* Goal of the exercise
Update the lines below by replacing "Instruction" with "Command" and leave everything else unchanged.

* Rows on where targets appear
:::

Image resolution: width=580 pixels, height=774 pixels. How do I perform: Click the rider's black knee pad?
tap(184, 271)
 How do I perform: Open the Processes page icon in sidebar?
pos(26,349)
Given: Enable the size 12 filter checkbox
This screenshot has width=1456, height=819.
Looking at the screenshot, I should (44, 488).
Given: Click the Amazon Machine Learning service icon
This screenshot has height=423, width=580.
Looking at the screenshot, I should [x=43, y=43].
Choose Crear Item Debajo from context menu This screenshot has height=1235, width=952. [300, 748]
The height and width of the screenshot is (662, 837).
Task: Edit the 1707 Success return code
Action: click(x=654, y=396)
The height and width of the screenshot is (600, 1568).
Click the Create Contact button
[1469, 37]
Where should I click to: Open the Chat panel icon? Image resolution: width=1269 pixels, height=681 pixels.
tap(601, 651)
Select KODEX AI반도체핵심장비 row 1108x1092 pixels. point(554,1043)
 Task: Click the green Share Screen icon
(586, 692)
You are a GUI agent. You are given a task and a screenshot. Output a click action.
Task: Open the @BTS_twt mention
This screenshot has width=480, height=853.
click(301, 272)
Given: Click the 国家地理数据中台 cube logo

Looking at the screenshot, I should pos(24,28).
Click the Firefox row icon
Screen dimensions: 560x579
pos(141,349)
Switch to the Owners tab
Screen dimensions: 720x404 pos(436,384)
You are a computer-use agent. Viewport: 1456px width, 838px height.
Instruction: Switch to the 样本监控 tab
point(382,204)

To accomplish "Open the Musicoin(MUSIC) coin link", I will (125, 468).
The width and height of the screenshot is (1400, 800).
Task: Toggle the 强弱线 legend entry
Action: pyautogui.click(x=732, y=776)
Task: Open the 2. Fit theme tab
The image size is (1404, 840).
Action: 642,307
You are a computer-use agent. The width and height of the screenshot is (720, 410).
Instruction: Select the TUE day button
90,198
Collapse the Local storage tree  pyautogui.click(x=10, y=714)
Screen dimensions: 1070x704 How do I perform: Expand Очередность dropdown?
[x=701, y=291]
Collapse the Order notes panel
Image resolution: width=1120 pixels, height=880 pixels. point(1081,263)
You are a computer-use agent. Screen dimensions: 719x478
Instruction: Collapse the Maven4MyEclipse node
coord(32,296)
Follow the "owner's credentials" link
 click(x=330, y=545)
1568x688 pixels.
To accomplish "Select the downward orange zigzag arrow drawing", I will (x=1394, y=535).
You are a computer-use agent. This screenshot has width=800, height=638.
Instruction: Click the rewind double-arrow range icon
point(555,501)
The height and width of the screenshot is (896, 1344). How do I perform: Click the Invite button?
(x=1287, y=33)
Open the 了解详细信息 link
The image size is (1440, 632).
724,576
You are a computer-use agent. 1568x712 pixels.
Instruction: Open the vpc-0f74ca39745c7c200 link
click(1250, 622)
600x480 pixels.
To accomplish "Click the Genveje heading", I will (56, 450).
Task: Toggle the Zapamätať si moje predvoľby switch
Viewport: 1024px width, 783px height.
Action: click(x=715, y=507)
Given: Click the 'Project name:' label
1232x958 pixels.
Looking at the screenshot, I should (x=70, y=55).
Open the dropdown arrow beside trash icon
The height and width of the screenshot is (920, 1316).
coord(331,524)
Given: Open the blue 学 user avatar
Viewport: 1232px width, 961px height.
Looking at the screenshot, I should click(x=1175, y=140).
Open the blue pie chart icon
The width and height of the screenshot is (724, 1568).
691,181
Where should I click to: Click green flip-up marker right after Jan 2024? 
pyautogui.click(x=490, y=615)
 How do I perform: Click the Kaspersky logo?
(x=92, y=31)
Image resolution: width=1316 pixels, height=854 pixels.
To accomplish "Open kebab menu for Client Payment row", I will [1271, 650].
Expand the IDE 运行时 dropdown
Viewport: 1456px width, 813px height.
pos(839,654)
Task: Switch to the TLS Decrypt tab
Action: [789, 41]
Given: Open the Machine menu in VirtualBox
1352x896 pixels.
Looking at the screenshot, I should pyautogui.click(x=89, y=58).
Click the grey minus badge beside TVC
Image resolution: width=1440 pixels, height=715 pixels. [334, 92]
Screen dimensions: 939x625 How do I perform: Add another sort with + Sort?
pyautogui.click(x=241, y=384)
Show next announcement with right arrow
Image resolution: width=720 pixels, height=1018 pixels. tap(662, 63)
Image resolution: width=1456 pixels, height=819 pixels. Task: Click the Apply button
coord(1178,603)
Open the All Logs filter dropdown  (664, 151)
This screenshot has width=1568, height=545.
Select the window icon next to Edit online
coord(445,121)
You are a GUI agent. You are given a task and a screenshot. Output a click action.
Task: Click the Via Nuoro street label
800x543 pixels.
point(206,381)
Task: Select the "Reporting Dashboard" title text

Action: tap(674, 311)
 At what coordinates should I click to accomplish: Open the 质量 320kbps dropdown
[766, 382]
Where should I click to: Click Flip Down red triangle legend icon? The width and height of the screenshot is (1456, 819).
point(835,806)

:::

* Worked solution
Image resolution: width=580 pixels, height=774 pixels. How do I perform: Click the rider's black knee pad?
tap(184, 271)
 How do I perform: Open the Processes page icon in sidebar?
pos(26,349)
Given: Enable the size 12 filter checkbox
This screenshot has width=1456, height=819.
Looking at the screenshot, I should (44, 488).
Given: Click the Amazon Machine Learning service icon
This screenshot has height=423, width=580.
Looking at the screenshot, I should [x=43, y=43].
Choose Crear Item Debajo from context menu This screenshot has height=1235, width=952. [300, 748]
The height and width of the screenshot is (662, 837).
Task: Edit the 1707 Success return code
Action: click(x=654, y=396)
The height and width of the screenshot is (600, 1568).
Click the Create Contact button
[1469, 37]
Where should I click to: Open the Chat panel icon? Image resolution: width=1269 pixels, height=681 pixels.
tap(601, 651)
Select KODEX AI반도체핵심장비 row 1108x1092 pixels. point(554,1043)
 Task: Click the green Share Screen icon
(586, 692)
You are a GUI agent. You are given a task and a screenshot. Output a click action.
Task: Open the @BTS_twt mention
This screenshot has width=480, height=853.
click(301, 272)
Given: Click the 国家地理数据中台 cube logo

Looking at the screenshot, I should pos(24,28).
Click the Firefox row icon
Screen dimensions: 560x579
pos(141,349)
Switch to the Owners tab
Screen dimensions: 720x404 pos(436,384)
You are a computer-use agent. Viewport: 1456px width, 838px height.
Command: Switch to the 样本监控 tab
point(382,204)

To accomplish "Open the Musicoin(MUSIC) coin link", I will (125, 468).
The width and height of the screenshot is (1400, 800).
Task: Toggle the 强弱线 legend entry
Action: pyautogui.click(x=732, y=776)
Task: Open the 2. Fit theme tab
The image size is (1404, 840).
Action: 642,307
You are a computer-use agent. The width and height of the screenshot is (720, 410).
Command: Select the TUE day button
90,198
Collapse the Local storage tree  pyautogui.click(x=10, y=714)
Screen dimensions: 1070x704 How do I perform: Expand Очередность dropdown?
[x=701, y=291]
Collapse the Order notes panel
Image resolution: width=1120 pixels, height=880 pixels. point(1081,263)
You are a computer-use agent. Screen dimensions: 719x478
Command: Collapse the Maven4MyEclipse node
coord(32,296)
Follow the "owner's credentials" link
 click(x=330, y=545)
1568x688 pixels.
To accomplish "Select the downward orange zigzag arrow drawing", I will (x=1394, y=535).
You are a computer-use agent. This screenshot has width=800, height=638.
Command: Click the rewind double-arrow range icon
point(555,501)
The height and width of the screenshot is (896, 1344). How do I perform: Click the Invite button?
(x=1287, y=33)
Open the 了解详细信息 link
The image size is (1440, 632).
724,576
You are a computer-use agent. 1568x712 pixels.
Command: Open the vpc-0f74ca39745c7c200 link
click(1250, 622)
600x480 pixels.
To accomplish "Click the Genveje heading", I will (56, 450).
Task: Toggle the Zapamätať si moje predvoľby switch
Viewport: 1024px width, 783px height.
Action: click(x=715, y=507)
Given: Click the 'Project name:' label
1232x958 pixels.
Looking at the screenshot, I should (x=70, y=55).
Open the dropdown arrow beside trash icon
The height and width of the screenshot is (920, 1316).
coord(331,524)
Given: Open the blue 学 user avatar
Viewport: 1232px width, 961px height.
Looking at the screenshot, I should click(x=1175, y=140).
Open the blue pie chart icon
The width and height of the screenshot is (724, 1568).
691,181
Where should I click to: Click green flip-up marker right after Jan 2024? 
pyautogui.click(x=490, y=615)
 How do I perform: Click the Kaspersky logo?
(x=92, y=31)
Image resolution: width=1316 pixels, height=854 pixels.
To accomplish "Open kebab menu for Client Payment row", I will [1271, 650].
Expand the IDE 运行时 dropdown
Viewport: 1456px width, 813px height.
pos(839,654)
Task: Switch to the TLS Decrypt tab
Action: [789, 41]
Given: Open the Machine menu in VirtualBox
1352x896 pixels.
Looking at the screenshot, I should pyautogui.click(x=89, y=58).
Click the grey minus badge beside TVC
Image resolution: width=1440 pixels, height=715 pixels. [334, 92]
Screen dimensions: 939x625 How do I perform: Add another sort with + Sort?
pyautogui.click(x=241, y=384)
Show next announcement with right arrow
Image resolution: width=720 pixels, height=1018 pixels. tap(662, 63)
Image resolution: width=1456 pixels, height=819 pixels. Task: Click the Apply button
coord(1178,603)
Open the All Logs filter dropdown  (664, 151)
This screenshot has width=1568, height=545.
Select the window icon next to Edit online
coord(445,121)
You are a GUI agent. You are given a task and a screenshot. Output a click action.
Task: Click the Via Nuoro street label
800x543 pixels.
point(206,381)
Task: Select the "Reporting Dashboard" title text

Action: tap(674, 311)
 At what coordinates should I click to accomplish: Open the 质量 320kbps dropdown
[766, 382]
Where should I click to: Click Flip Down red triangle legend icon? The width and height of the screenshot is (1456, 819).
point(835,806)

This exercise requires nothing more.